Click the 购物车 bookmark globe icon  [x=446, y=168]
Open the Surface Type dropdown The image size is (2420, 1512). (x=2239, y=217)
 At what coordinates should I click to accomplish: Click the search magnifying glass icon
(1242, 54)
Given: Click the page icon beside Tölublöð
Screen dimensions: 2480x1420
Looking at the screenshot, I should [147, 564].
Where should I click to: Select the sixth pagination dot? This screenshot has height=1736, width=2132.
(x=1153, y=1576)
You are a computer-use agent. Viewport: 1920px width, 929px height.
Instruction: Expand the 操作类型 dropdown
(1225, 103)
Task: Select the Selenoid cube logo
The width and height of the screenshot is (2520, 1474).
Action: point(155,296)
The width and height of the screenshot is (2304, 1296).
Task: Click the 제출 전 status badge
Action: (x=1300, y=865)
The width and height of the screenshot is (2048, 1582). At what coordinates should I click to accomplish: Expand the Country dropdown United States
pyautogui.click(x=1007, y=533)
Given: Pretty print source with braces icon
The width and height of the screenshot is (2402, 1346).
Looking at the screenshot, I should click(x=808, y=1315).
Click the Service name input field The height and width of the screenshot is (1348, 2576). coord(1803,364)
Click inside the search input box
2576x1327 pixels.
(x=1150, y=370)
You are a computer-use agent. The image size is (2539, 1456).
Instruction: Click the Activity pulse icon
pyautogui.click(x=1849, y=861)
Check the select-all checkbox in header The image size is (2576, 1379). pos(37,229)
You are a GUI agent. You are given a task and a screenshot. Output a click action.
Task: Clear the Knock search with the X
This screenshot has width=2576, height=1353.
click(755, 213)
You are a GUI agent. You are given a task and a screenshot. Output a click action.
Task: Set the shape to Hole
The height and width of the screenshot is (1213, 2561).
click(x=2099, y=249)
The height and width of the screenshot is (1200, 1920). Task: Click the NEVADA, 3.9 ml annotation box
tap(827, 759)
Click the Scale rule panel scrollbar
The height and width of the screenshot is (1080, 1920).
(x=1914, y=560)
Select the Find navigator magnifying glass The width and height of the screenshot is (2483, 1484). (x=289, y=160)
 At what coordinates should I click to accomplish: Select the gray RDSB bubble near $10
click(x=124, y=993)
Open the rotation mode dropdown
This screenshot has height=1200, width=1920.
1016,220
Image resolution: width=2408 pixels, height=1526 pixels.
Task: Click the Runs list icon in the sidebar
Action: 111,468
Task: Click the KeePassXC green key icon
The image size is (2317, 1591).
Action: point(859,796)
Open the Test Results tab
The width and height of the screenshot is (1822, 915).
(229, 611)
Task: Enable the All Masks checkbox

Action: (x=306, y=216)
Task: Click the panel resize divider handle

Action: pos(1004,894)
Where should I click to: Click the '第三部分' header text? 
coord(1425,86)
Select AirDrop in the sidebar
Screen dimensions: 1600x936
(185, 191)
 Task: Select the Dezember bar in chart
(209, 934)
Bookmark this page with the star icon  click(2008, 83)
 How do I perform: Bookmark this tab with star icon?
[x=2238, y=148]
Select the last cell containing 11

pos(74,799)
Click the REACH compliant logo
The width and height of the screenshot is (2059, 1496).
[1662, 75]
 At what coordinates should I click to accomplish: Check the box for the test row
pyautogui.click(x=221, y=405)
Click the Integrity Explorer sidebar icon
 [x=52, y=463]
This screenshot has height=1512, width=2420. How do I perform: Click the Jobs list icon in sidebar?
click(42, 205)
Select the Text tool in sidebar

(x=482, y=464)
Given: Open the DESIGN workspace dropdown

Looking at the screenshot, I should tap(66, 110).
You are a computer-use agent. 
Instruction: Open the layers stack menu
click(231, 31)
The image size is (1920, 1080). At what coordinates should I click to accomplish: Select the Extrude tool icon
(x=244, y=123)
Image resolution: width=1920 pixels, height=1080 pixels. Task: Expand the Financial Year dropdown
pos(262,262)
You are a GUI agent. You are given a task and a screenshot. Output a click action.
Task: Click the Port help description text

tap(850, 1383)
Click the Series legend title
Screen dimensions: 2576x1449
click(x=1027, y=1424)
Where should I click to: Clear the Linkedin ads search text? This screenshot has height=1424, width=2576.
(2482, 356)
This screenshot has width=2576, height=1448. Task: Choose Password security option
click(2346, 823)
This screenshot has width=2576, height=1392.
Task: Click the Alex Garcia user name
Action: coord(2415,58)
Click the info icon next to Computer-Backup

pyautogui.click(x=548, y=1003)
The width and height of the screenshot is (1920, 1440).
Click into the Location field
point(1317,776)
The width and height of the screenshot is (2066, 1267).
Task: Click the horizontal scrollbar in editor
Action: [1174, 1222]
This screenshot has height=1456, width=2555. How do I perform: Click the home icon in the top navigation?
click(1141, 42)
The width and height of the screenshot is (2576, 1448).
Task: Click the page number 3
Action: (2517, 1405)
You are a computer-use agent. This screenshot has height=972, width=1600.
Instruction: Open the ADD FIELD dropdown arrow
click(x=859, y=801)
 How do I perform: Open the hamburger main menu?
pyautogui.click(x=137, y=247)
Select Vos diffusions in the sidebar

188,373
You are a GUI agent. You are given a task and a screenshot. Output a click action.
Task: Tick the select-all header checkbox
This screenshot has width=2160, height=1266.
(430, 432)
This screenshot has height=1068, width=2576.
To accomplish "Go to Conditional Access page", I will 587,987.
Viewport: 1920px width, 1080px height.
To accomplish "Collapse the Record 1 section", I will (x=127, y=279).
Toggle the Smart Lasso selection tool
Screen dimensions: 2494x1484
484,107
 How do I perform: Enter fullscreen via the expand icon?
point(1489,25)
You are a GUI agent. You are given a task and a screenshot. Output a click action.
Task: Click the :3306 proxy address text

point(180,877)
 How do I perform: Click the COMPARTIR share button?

_About this exercise:_ All the records, from start to finish, are to be repeated exactly.

_Exercise solution:_
Click the 购物车 bookmark globe icon  [x=446, y=168]
Open the Surface Type dropdown The image size is (2420, 1512). (x=2239, y=217)
 At what coordinates should I click to accomplish: Click the search magnifying glass icon
(1242, 54)
Given: Click the page icon beside Tölublöð
Screen dimensions: 2480x1420
Looking at the screenshot, I should [147, 564].
Where should I click to: Select the sixth pagination dot? This screenshot has height=1736, width=2132.
(x=1153, y=1576)
You are a computer-use agent. Viewport: 1920px width, 929px height.
Instruction: Expand the 操作类型 dropdown
(1225, 103)
Task: Select the Selenoid cube logo
The width and height of the screenshot is (2520, 1474).
Action: point(155,296)
The width and height of the screenshot is (2304, 1296).
Task: Click the 제출 전 status badge
Action: (x=1300, y=865)
The width and height of the screenshot is (2048, 1582). At what coordinates should I click to accomplish: Expand the Country dropdown United States
pyautogui.click(x=1007, y=533)
Given: Pretty print source with braces icon
The width and height of the screenshot is (2402, 1346).
Looking at the screenshot, I should click(x=808, y=1315).
Click the Service name input field The height and width of the screenshot is (1348, 2576). coord(1803,364)
Click inside the search input box
2576x1327 pixels.
(x=1150, y=370)
You are a computer-use agent. The image size is (2539, 1456).
Instruction: Click the Activity pulse icon
pyautogui.click(x=1849, y=861)
Check the select-all checkbox in header The image size is (2576, 1379). pos(37,229)
You are a GUI agent. You are given a task and a screenshot. Output a click action.
Task: Clear the Knock search with the X
This screenshot has width=2576, height=1353.
click(755, 213)
You are a GUI agent. You are given a task and a screenshot. Output a click action.
Task: Set the shape to Hole
The height and width of the screenshot is (1213, 2561).
click(x=2099, y=249)
The height and width of the screenshot is (1200, 1920). Task: Click the NEVADA, 3.9 ml annotation box
tap(827, 759)
Click the Scale rule panel scrollbar
The height and width of the screenshot is (1080, 1920).
(x=1914, y=560)
Select the Find navigator magnifying glass The width and height of the screenshot is (2483, 1484). (x=289, y=160)
 At what coordinates should I click to accomplish: Select the gray RDSB bubble near $10
click(x=124, y=993)
Open the rotation mode dropdown
This screenshot has height=1200, width=1920.
1016,220
Image resolution: width=2408 pixels, height=1526 pixels.
Task: Click the Runs list icon in the sidebar
Action: 111,468
Task: Click the KeePassXC green key icon
The image size is (2317, 1591).
Action: point(859,796)
Open the Test Results tab
The width and height of the screenshot is (1822, 915).
(229, 611)
Task: Enable the All Masks checkbox

Action: (x=306, y=216)
Task: Click the panel resize divider handle

Action: pos(1004,894)
Where should I click to: Click the '第三部分' header text? 
coord(1425,86)
Select AirDrop in the sidebar
Screen dimensions: 1600x936
(185, 191)
 Task: Select the Dezember bar in chart
(209, 934)
Bookmark this page with the star icon  click(2008, 83)
 How do I perform: Bookmark this tab with star icon?
[x=2238, y=148]
Select the last cell containing 11

pos(74,799)
Click the REACH compliant logo
The width and height of the screenshot is (2059, 1496).
[1662, 75]
 At what coordinates should I click to accomplish: Check the box for the test row
pyautogui.click(x=221, y=405)
Click the Integrity Explorer sidebar icon
 [x=52, y=463]
This screenshot has height=1512, width=2420. How do I perform: Click the Jobs list icon in sidebar?
click(42, 205)
Select the Text tool in sidebar

(x=482, y=464)
Given: Open the DESIGN workspace dropdown

Looking at the screenshot, I should tap(66, 110).
You are a computer-use agent. 
Instruction: Open the layers stack menu
click(231, 31)
The image size is (1920, 1080). At what coordinates should I click to accomplish: Select the Extrude tool icon
(x=244, y=123)
Image resolution: width=1920 pixels, height=1080 pixels. Task: Expand the Financial Year dropdown
pos(262,262)
You are a GUI agent. You are given a task and a screenshot. Output a click action.
Task: Click the Port help description text

tap(850, 1383)
Click the Series legend title
Screen dimensions: 2576x1449
click(x=1027, y=1424)
Where should I click to: Clear the Linkedin ads search text? This screenshot has height=1424, width=2576.
(2482, 356)
This screenshot has width=2576, height=1448. Task: Choose Password security option
click(2346, 823)
This screenshot has width=2576, height=1392.
Task: Click the Alex Garcia user name
Action: coord(2415,58)
Click the info icon next to Computer-Backup

pyautogui.click(x=548, y=1003)
The width and height of the screenshot is (1920, 1440).
Click into the Location field
point(1317,776)
The width and height of the screenshot is (2066, 1267).
Task: Click the horizontal scrollbar in editor
Action: [1174, 1222]
This screenshot has height=1456, width=2555. How do I perform: Click the home icon in the top navigation?
click(1141, 42)
The width and height of the screenshot is (2576, 1448).
Task: Click the page number 3
Action: (2517, 1405)
You are a computer-use agent. This screenshot has height=972, width=1600.
Instruction: Open the ADD FIELD dropdown arrow
click(x=859, y=801)
 How do I perform: Open the hamburger main menu?
pyautogui.click(x=137, y=247)
Select Vos diffusions in the sidebar

188,373
You are a GUI agent. You are given a task and a screenshot. Output a click action.
Task: Tick the select-all header checkbox
This screenshot has width=2160, height=1266.
(430, 432)
This screenshot has height=1068, width=2576.
To accomplish "Go to Conditional Access page", I will 587,987.
Viewport: 1920px width, 1080px height.
To accomplish "Collapse the Record 1 section", I will (x=127, y=279).
Toggle the Smart Lasso selection tool
Screen dimensions: 2494x1484
484,107
 How do I perform: Enter fullscreen via the expand icon?
point(1489,25)
You are a GUI agent. You are given a task and a screenshot. Output a click action.
Task: Click the :3306 proxy address text

point(180,877)
 How do I perform: Click the COMPARTIR share button?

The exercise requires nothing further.